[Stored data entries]
..............................
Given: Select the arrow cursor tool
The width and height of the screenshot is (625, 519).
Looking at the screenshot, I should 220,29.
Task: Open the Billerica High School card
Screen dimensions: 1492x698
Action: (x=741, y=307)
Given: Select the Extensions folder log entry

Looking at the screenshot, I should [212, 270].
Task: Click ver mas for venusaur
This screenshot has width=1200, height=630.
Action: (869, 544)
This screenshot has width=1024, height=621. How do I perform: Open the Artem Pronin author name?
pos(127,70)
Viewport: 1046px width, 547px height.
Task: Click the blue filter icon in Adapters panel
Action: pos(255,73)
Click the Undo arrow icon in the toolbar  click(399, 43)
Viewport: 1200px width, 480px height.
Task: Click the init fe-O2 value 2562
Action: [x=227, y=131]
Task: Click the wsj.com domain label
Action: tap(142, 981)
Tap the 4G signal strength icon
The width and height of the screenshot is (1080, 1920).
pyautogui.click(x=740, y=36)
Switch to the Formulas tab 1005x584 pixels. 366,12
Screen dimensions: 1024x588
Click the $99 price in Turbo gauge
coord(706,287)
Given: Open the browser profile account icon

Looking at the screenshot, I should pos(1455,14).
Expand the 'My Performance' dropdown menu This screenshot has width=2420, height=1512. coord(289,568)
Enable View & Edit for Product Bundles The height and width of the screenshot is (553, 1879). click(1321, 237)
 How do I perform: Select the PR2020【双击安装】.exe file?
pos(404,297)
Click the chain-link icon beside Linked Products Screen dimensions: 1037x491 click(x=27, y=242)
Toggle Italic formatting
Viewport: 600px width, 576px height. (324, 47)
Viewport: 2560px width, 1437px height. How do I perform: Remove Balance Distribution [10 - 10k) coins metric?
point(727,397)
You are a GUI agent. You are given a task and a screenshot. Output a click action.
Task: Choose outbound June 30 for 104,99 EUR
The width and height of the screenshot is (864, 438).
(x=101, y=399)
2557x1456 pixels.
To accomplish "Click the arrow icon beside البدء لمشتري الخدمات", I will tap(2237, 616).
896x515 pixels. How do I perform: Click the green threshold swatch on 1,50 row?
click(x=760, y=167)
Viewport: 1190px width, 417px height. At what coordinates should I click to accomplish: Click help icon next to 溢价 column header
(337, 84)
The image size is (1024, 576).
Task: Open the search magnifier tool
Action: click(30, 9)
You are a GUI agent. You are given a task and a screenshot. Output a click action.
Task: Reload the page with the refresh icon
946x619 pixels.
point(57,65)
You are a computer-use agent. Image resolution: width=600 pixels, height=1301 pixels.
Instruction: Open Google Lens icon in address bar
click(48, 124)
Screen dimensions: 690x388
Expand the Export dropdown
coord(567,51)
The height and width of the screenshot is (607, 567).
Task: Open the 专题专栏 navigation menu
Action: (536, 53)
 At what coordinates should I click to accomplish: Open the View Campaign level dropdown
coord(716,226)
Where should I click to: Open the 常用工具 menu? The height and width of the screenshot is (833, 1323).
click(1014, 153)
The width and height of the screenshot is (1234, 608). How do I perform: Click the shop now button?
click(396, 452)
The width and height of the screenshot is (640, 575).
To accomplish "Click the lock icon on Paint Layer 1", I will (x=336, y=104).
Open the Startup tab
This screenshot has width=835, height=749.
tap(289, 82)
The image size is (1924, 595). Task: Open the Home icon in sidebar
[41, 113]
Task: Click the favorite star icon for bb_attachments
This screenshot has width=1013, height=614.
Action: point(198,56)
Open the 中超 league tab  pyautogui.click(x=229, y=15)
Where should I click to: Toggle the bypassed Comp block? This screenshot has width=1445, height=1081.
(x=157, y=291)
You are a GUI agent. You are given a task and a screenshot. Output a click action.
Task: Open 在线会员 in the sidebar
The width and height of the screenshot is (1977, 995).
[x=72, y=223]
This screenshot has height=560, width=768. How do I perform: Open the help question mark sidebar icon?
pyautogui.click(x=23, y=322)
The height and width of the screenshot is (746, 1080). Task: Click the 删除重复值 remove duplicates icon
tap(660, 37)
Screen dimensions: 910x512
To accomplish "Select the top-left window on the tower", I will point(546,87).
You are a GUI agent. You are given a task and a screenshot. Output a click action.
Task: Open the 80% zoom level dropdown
..............................
Work to complete:
Every record shown above must be echoed exactly.

Finished task:
Given: Select the arrow cursor tool
The width and height of the screenshot is (625, 519).
Looking at the screenshot, I should 220,29.
Task: Open the Billerica High School card
Screen dimensions: 1492x698
Action: (x=741, y=307)
Given: Select the Extensions folder log entry

Looking at the screenshot, I should [212, 270].
Task: Click ver mas for venusaur
This screenshot has width=1200, height=630.
Action: (869, 544)
This screenshot has width=1024, height=621. How do I perform: Open the Artem Pronin author name?
pos(127,70)
Viewport: 1046px width, 547px height.
Task: Click the blue filter icon in Adapters panel
Action: pos(255,73)
Click the Undo arrow icon in the toolbar  click(399, 43)
Viewport: 1200px width, 480px height.
Task: Click the init fe-O2 value 2562
Action: [x=227, y=131]
Task: Click the wsj.com domain label
Action: tap(142, 981)
Tap the 4G signal strength icon
The width and height of the screenshot is (1080, 1920).
pyautogui.click(x=740, y=36)
Switch to the Formulas tab 1005x584 pixels. 366,12
Screen dimensions: 1024x588
Click the $99 price in Turbo gauge
coord(706,287)
Given: Open the browser profile account icon

Looking at the screenshot, I should pos(1455,14).
Expand the 'My Performance' dropdown menu This screenshot has width=2420, height=1512. coord(289,568)
Enable View & Edit for Product Bundles The height and width of the screenshot is (553, 1879). click(1321, 237)
 How do I perform: Select the PR2020【双击安装】.exe file?
pos(404,297)
Click the chain-link icon beside Linked Products Screen dimensions: 1037x491 click(x=27, y=242)
Toggle Italic formatting
Viewport: 600px width, 576px height. (324, 47)
Viewport: 2560px width, 1437px height. How do I perform: Remove Balance Distribution [10 - 10k) coins metric?
point(727,397)
You are a GUI agent. You are given a task and a screenshot. Output a click action.
Task: Choose outbound June 30 for 104,99 EUR
The width and height of the screenshot is (864, 438).
(x=101, y=399)
2557x1456 pixels.
To accomplish "Click the arrow icon beside البدء لمشتري الخدمات", I will tap(2237, 616).
896x515 pixels. How do I perform: Click the green threshold swatch on 1,50 row?
click(x=760, y=167)
Viewport: 1190px width, 417px height. At what coordinates should I click to accomplish: Click help icon next to 溢价 column header
(337, 84)
The image size is (1024, 576).
Task: Open the search magnifier tool
Action: click(30, 9)
You are a GUI agent. You are given a task and a screenshot. Output a click action.
Task: Reload the page with the refresh icon
946x619 pixels.
point(57,65)
You are a computer-use agent. Image resolution: width=600 pixels, height=1301 pixels.
Instruction: Open Google Lens icon in address bar
click(48, 124)
Screen dimensions: 690x388
Expand the Export dropdown
coord(567,51)
The height and width of the screenshot is (607, 567).
Task: Open the 专题专栏 navigation menu
Action: (536, 53)
 At what coordinates should I click to accomplish: Open the View Campaign level dropdown
coord(716,226)
Where should I click to: Open the 常用工具 menu? The height and width of the screenshot is (833, 1323).
click(1014, 153)
The width and height of the screenshot is (1234, 608). How do I perform: Click the shop now button?
click(396, 452)
The width and height of the screenshot is (640, 575).
To accomplish "Click the lock icon on Paint Layer 1", I will (x=336, y=104).
Open the Startup tab
This screenshot has width=835, height=749.
tap(289, 82)
The image size is (1924, 595). Task: Open the Home icon in sidebar
[41, 113]
Task: Click the favorite star icon for bb_attachments
This screenshot has width=1013, height=614.
Action: point(198,56)
Open the 中超 league tab  pyautogui.click(x=229, y=15)
Where should I click to: Toggle the bypassed Comp block? This screenshot has width=1445, height=1081.
(x=157, y=291)
You are a GUI agent. You are given a task and a screenshot. Output a click action.
Task: Open 在线会员 in the sidebar
The width and height of the screenshot is (1977, 995).
[x=72, y=223]
This screenshot has height=560, width=768. How do I perform: Open the help question mark sidebar icon?
pyautogui.click(x=23, y=322)
The height and width of the screenshot is (746, 1080). Task: Click the 删除重复值 remove duplicates icon
tap(660, 37)
Screen dimensions: 910x512
To accomplish "Select the top-left window on the tower", I will point(546,87).
You are a GUI agent. You are given a task and a screenshot. Output a click action.
Task: Open the 80% zoom level dropdown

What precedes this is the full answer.